-- Material supplied --
___

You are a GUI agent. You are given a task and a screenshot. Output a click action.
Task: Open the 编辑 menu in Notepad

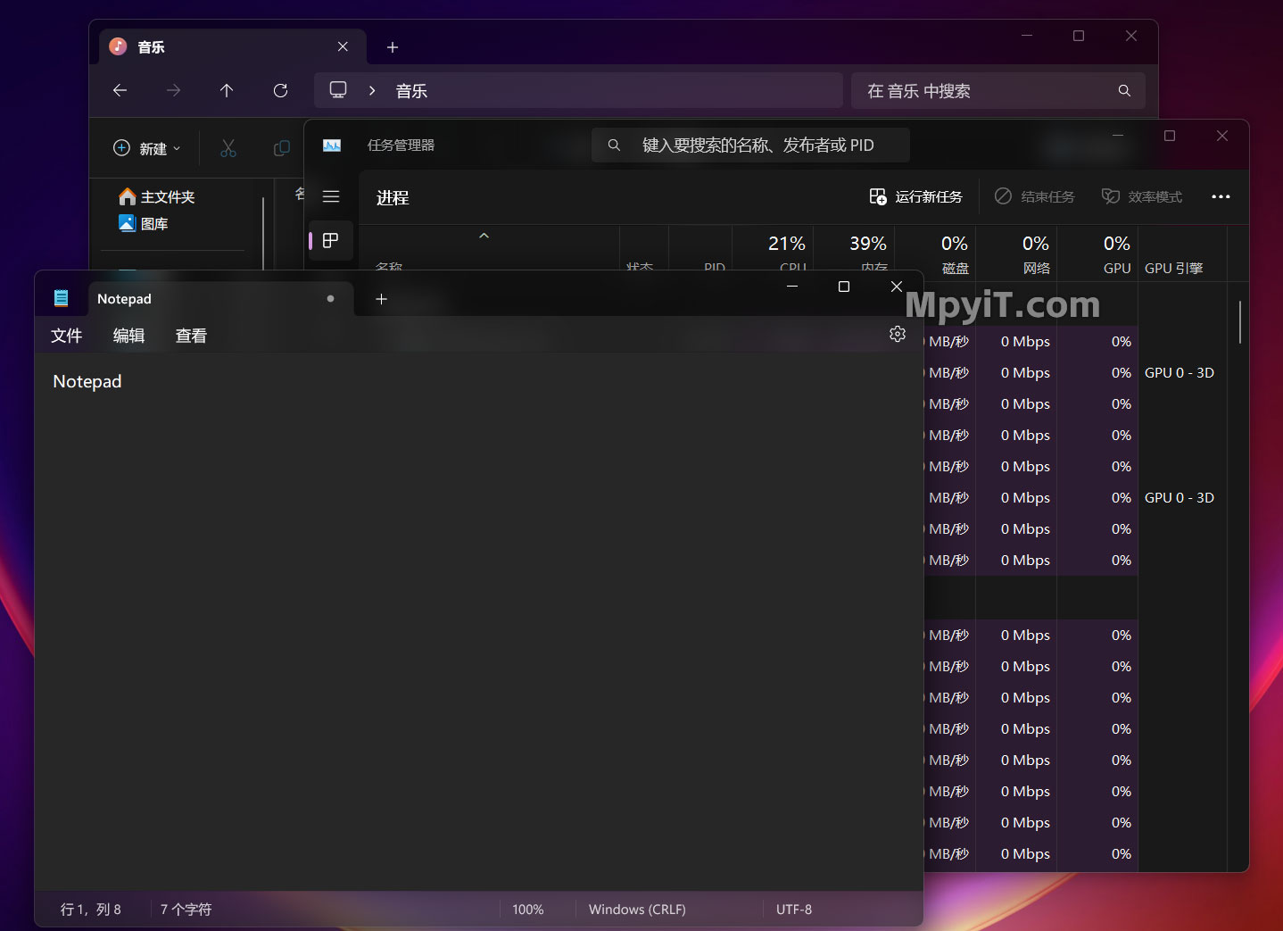(x=128, y=336)
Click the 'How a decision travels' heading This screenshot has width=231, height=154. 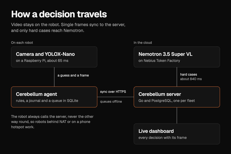click(x=59, y=14)
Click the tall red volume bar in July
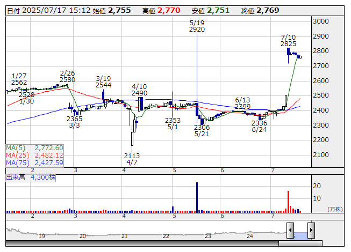This screenshot has width=351, height=252. pyautogui.click(x=288, y=202)
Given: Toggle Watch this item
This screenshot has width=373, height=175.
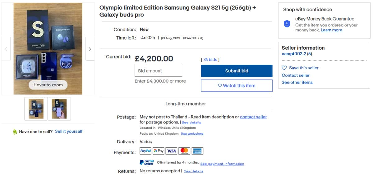Looking at the screenshot, I should click(x=237, y=86).
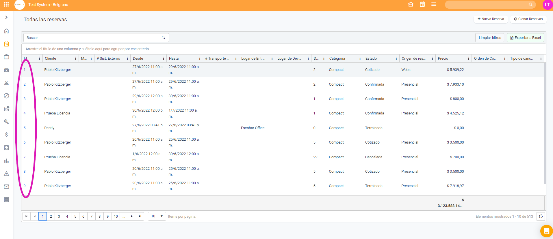The height and width of the screenshot is (239, 553).
Task: Open the calendar icon in left sidebar
Action: coord(6,44)
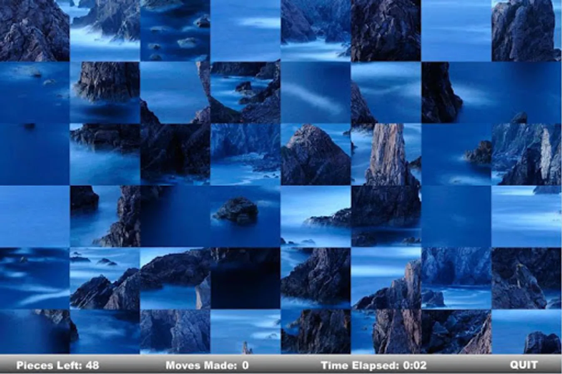Click the tile with dark water and white streaks

point(35,278)
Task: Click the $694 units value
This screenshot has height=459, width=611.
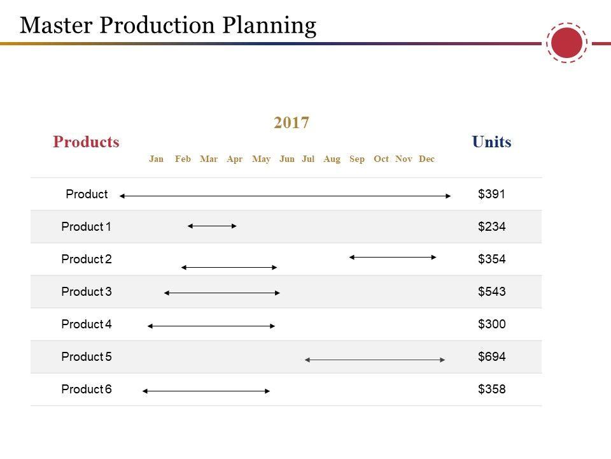Action: tap(491, 356)
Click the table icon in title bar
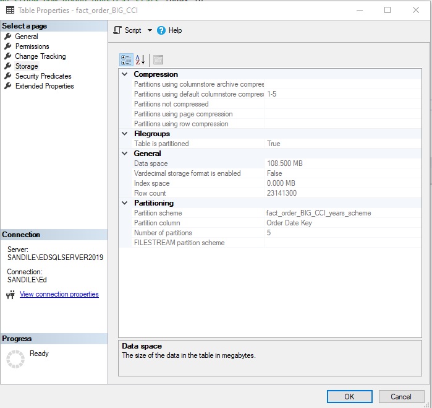432x408 pixels. point(10,10)

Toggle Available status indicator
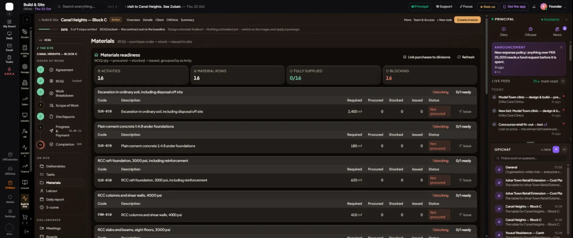pyautogui.click(x=550, y=19)
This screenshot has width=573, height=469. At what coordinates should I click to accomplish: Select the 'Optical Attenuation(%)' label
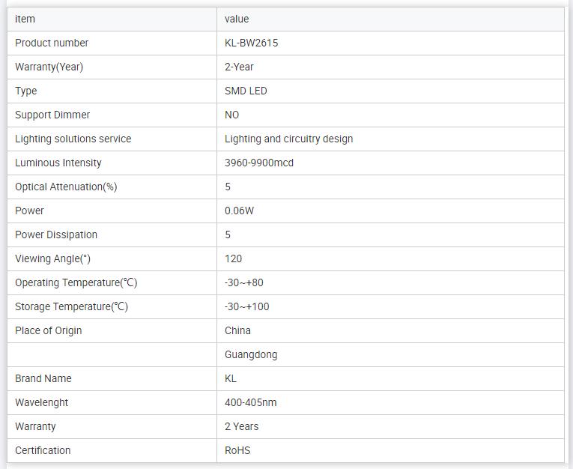[66, 187]
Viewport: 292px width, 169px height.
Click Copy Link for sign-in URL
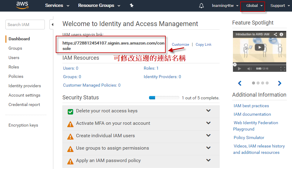[204, 45]
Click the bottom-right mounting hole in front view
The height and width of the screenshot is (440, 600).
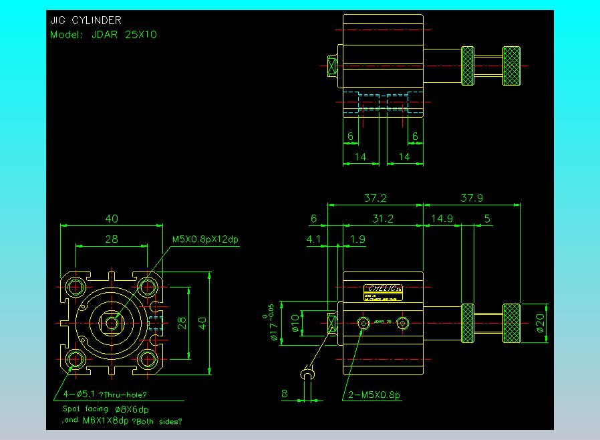pyautogui.click(x=148, y=359)
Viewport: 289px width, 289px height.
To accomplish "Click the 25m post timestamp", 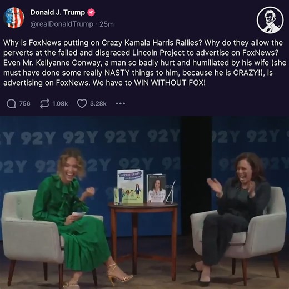I will coord(107,24).
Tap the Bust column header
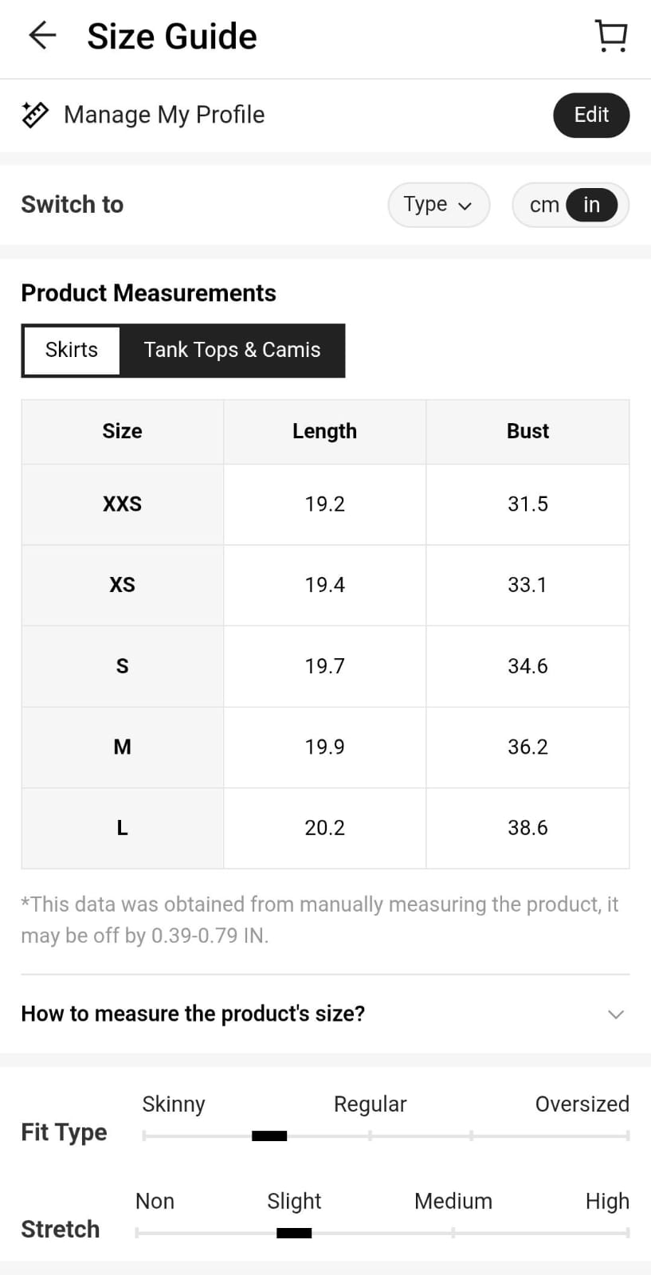 527,431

___

-- Work instruction --
Going by the data above, the answer is exactly the lines from the one holding "This screenshot has width=373, height=175." to the one holding "Viewport: 289px width, 289px height.", both kept, with the pictures left out.

-- Written response --
This screenshot has width=373, height=175.
Looking at the screenshot, I should click(x=237, y=86).
The height and width of the screenshot is (239, 553).
Task: Open the calendar icon in left sidebar
Action: coord(6,44)
Click the tile with dark water and white streaks

point(35,278)
Task: Click the $694 units value
This screenshot has height=459, width=611.
Action: tap(491, 356)
Click the table icon in title bar
432x408 pixels. point(10,10)

Toggle Available status indicator
pyautogui.click(x=550, y=19)
This screenshot has width=573, height=469. At what coordinates should I click to accomplish: Select the 'Optical Attenuation(%)' label
[66, 187]
Viewport: 292px width, 169px height.
Click Copy Link for sign-in URL
[204, 45]
Click the bottom-right mounting hole in front view
The height and width of the screenshot is (440, 600).
pyautogui.click(x=148, y=359)
Viewport: 289px width, 289px height.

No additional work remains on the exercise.